J’entendis venir vers moi le bruit d’une troupe qui marchait au pas, je m’immobilisai. Sur l’ordre d’un surveillant, le groupe s’arrêta également. Je fus saisi au poignet et ma main se posa sur une épaule. Quelques secondes plus tard, une autre main atterrit sur le haut de mon bras. Au signal, nous repartîmes en file indienne et au pas cadencé. Pendant que nous marchions, une image incongrue s’imposa à mon esprit : alors que nous ressemblions certainement à ce que nous étions, une troupe hésitante avançant cahin-caha dans l’obscurité, je revis une scène tirée de mes souvenirs d’enfance. Nous vivions encore sous le régime de la Démocratie Décadente et mes parents m’avaient emmené au cinéma. On y jouait la dernière production de Walt Disney dont la diffusion des œuvres n’avait pas encore été interdite par l’Office de la Nouvelle Culture. S’agissait-il de Dumbo l’Éléphant Volant ou du Livre de la Jungle ? Je ne sais plus. Toujours est-il que je voyais, au son d’une musique martiale, un troupeau d’éléphants défiler, chacun d’eux tenant du bout de la trompe la queue du précédent. La scène m’avait fait rire aux éclats et j’eus envie de rire à nouveau. Mais, considérant les signaux de douleur émanant de diverses parties de mon corps endolori qui me vrillaient le cerveau, je m’en abstins.
— Où va-t-on ? entendis-je demander devant moi.
— Je crois que nous avons été choisis pour la Grande Mutation Annuelle, répondit-on un peu plus loin.
Il s’agissait, disait-on, du point d’orgue de la journée anniversaire de l’Amaurotique Éclairé.
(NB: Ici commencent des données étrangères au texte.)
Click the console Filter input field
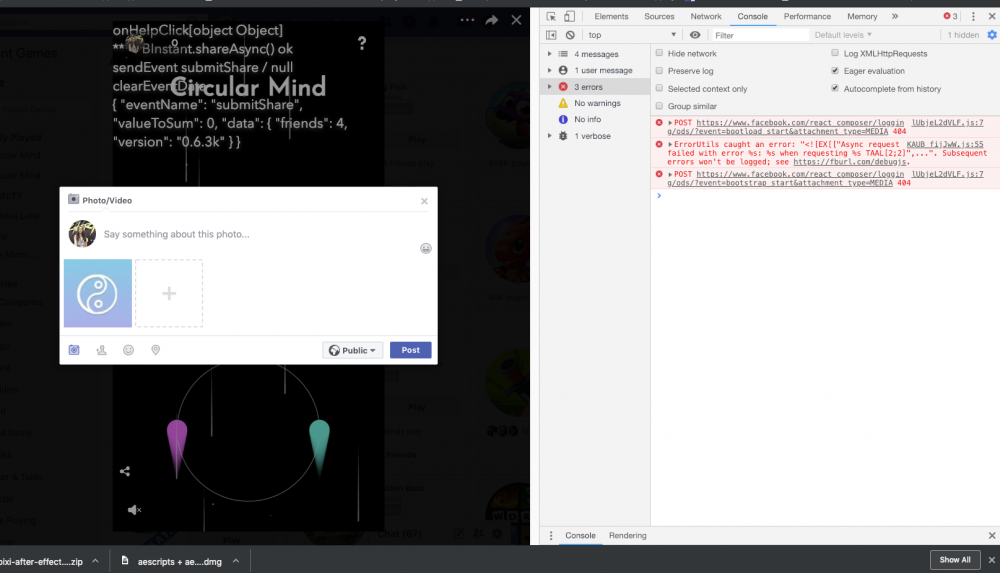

Tous les ans, une escouade entière avait le privilège d’être désignée pour aller renforcer les effectifs des camarades qui exploitaient les terres fertiles de l’Extérieur. Nous allions donc quitter la Fabrique, quitter la Bulle pour aller travailler à l’air libre ! Cette journée si particulière semblait devoir me réserver d’autres surprises que celles, plutôt désagréables, que j’avais déjà ressenties.
Nous devions, à présent, marcher au milieu de l’Avenue de la Liberté en direction du sas Nord. Une foule, manifestement nombreuse, nous acclamait depuis les trottoirs. Je ressentis une grande fierté mêlée à un immense bonheur. Notre groupe avait eu le privilège d’être désigné pour cette grande mission. Nous allions non seulement nourrir nos camarades qui continueraient de travailler à la Fabrique mais nous allions également, et surtout pensais-je égoïstement, vivre à l’air libre. Nous allions pouvoir respirer un air plus pur, débarrassé du chlore et des gaz antiseptiques qui emplissaient nos poumons sous la Bulle.
Quand l’ordre nous fut donné de nous arrêter, j’entendis distinctement le ronronnement régulier du transformateur qui activait le bouclier de protection.
— Ouvriers de la section 47 !
La voix du Grand Éclaireur résonnait dans les haut-parleurs.
— Vous avez été désignés pour accomplir la tâche suprême au sein de la Monocratie ! Soyez dignes de la confiance que je vous accorde.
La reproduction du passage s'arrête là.